Texas is growing fast and its people need a far more robust physical and social infrastructure than state officials seem to grasp. Some people see our governor moving about in a wheelchair and think he’s got the disability thing covered. But advocates know better. “He’s not one of us,” I heard one self-advocate say recently, pointing out the many, many differences between an individual who must adapt their entire life when compared to the governor’s experience, where the need for a wheelchair came much later in a life of privilege.
These days, Texans are watching their governor and the other small, little men in state leadership race to the bottom in a panic to maintain power. In that twisted race, their lawmaking and policies are displaying new levels of ignorance and cruelty for all to see. But color me not surprised, as the ignorance and cruelty has been part of their law- and policymaking for our community for a very long time.
This state is so callous. How and why can they not expand Medicaid and help so many people who need and deserve it. Texas does not take care of most of its people. We’re a national embarrassment yet again.
Not enough people know about this and how long it has gone on. Thanks for reading and knowing, Ann.

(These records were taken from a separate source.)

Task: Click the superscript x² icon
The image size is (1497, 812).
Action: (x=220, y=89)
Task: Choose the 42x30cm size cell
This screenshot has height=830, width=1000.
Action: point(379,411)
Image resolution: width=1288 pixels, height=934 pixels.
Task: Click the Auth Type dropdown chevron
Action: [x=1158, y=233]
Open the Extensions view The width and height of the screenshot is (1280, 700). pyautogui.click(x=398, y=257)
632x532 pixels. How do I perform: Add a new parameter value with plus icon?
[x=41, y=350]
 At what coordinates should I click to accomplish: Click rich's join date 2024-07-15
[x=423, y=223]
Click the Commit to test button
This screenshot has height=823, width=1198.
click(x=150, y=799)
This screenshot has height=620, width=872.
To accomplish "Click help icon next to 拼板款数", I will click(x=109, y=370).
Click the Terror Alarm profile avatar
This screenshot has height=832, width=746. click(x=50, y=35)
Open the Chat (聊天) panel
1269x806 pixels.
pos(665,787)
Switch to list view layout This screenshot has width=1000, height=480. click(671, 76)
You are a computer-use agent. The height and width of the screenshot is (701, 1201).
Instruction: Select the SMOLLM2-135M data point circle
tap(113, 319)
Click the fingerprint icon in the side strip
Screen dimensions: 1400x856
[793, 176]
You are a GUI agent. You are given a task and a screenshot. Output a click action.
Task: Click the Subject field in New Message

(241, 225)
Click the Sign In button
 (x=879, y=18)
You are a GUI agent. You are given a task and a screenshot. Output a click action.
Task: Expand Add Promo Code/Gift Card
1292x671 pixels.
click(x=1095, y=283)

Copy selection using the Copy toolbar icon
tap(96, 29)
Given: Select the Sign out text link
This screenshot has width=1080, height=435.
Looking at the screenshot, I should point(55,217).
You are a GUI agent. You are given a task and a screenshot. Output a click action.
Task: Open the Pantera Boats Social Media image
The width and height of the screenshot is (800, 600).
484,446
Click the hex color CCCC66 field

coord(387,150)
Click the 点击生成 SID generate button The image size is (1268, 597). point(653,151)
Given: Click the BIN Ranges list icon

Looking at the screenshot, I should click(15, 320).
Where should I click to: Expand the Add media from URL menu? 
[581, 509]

Expanding Medicaid would bring billions of federal dollars into our state economy. How is this not a smart thing to do fiscally, even if their hearts are hardened to the needs of real Texans?
It just makes no sense at all.
It’s getting harder and harder to call this state home. This is a devastating indictment of our leadership. So glad you’re shining a light on this topic, Peggy.
Thanks, Lowell. Please share where you think best.
I did not know many things you reported here. I have no words, due to so much disgust, except to agree with your characterization of “small, little men.” I hope the pendulum begins swinging the other way….like, soon.
Our news outlets don’t do enough reporting on these topics, in part because editors and reporters aren’t thinking about the larger ramifications in these policy decisions. They are everywhere, Annette. That’s why Britney Spears’ fight to be free of the conservatorship her father set up seems to come out of left field for many people, but it was same song, second verse, for the disability community. Did you know that a school district can fight parents for conservatorship when a special education student reaches age 18–and there’s one law firm behind most of those battles in this state? You hear a lot of big talk about freedom and rights in Texas, but they don’t walk the walk.
I’ve been angry for years that Texas refuses federal funds to expand Medicaid – a bonehead decision – but didn’t realize the depth of suffering this causes the families you mention. It’s tragic. Most of my life I was proud to be a Texan, but not any more. It is indeed a race to the bottom in this and other areas, such as foster care, sensible gun control, women’s reproductive freedom, voting rights, and masking in public schools during Covid.
Texas could have county public health directors with real authority to protect people, but elected officials are so afraid of what might happen to “business” that they hamstring them. A county health director should be able to order the masking. Period.